(P-47 Thunderbolt, France, 1944 - the beginning of Air-Land Integration)
I think - and I'm sure that someone will correct me - that it was Gen. Omar Bradley who is credited with coining the phrase "Army plus Air Force* equals Victory" following the breakout from Normandy and the critical battle of Falaise Gap. This became the basis of western land doctrine at all points since then, with increasing success coming from a combination of improved communications and situational awareness, together with much more accurate air-to-ground weaponry. Thus doctrine evolved through the post-Vietnam US "Air Land Battle" doctrine - rolled out to general astonishment in Operation DESERT STORM - through to today's Air Land Integration (ALI) in Afghanistan.
But whilst this is working increasingly well in Afghanistan, it is a real challenge in Libya: fundamentally, can the anti-Gaddafi forces who are poorly equipped, and though unquestionably brave, poorly trained defeat the Libyan Army simply because of allied air power?
It's an open question. The key in ALI is integration - making sure that what you're targeting is not only the opposition, but that the targets you are hitting are being hit in the most efficient order to maximise the impact on the ground. This may mean therefore that you're hitting the tanks that you can see ahead of you on the battlefield - a tactical imperative - but that the most effective could be an attack on supply nodes, particularly on fuel, ammunition - what Colin Powell referred to in his "armchair generals worry about strategy, real generals worry about logistics" epithet in Gulf War I. It was also the basis for the 1944 "Transport Plan" in which the USAAF / RAF heavy bombers were diverted to resupply nodes in France, in order to support the ground troops by starving the German forces of supplies.

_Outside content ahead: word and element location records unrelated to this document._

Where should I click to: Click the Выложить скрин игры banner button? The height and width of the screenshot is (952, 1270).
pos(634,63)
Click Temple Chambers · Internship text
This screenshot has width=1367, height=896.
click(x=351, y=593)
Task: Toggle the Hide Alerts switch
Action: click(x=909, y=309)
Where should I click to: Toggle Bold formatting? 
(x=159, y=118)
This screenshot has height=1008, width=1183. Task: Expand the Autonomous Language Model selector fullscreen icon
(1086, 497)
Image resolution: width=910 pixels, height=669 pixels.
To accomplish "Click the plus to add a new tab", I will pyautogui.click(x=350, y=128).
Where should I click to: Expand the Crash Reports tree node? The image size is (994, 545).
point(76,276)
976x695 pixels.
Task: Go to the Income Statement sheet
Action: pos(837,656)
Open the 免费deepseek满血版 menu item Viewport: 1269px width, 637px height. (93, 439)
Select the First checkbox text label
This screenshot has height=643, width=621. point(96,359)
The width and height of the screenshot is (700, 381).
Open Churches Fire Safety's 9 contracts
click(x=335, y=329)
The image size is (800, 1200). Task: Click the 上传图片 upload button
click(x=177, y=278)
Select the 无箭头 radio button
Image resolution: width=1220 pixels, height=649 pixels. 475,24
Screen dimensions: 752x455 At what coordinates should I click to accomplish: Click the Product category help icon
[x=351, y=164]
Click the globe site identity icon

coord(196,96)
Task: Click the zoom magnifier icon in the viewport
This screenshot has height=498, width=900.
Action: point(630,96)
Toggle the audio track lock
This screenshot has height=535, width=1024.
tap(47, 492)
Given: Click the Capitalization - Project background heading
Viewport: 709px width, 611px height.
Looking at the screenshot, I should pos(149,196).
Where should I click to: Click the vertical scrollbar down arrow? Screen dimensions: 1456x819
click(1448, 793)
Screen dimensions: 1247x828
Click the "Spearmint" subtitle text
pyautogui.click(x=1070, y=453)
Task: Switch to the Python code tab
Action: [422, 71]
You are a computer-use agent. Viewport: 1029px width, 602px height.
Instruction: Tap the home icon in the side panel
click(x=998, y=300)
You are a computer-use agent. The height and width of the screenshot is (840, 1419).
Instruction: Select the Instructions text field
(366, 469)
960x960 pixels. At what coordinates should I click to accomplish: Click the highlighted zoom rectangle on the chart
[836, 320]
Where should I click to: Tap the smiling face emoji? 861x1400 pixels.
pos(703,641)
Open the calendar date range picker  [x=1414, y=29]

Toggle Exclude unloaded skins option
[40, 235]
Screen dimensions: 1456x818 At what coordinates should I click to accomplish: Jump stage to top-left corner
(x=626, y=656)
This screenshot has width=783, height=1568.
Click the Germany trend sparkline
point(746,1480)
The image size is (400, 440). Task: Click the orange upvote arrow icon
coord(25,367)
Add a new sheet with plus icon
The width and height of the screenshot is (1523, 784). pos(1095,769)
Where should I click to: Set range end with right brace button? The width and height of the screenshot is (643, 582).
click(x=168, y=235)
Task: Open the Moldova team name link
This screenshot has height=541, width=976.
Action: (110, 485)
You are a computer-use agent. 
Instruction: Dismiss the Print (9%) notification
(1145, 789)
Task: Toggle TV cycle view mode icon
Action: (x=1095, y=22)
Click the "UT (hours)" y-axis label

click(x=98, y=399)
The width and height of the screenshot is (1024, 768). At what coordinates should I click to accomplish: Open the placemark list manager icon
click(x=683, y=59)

(The brilliant horseshoe. When effective, the UNSC remains our best hope for international peace and security.)
This demands a level of abstraction from the target that is harder to square with UNSCR 1973. Harder, but not impossible - OP 4 states that the mission is "to protect civilians and civilian populated areas under threat of attack in the Libyan Arab Jamahiriya" - in other words, if you can expansively interpret "threat" then a broad scale targeting plan becomes possible.
Ultimately, this broader approach is probably what will be needed if we are to avoid either stalemate in Libya, or worse, a Gaddafi victory. My hunch - and it's no more than this - is that if we can demonstrate to the line Gaddafi army units that they can defect to the rebels and live, or get destroyed in detail by allied air power, then we're several steps forward.
*Yes, I know that in 1944, the US Air Force was still part of the US Army as the US Army Air Corps.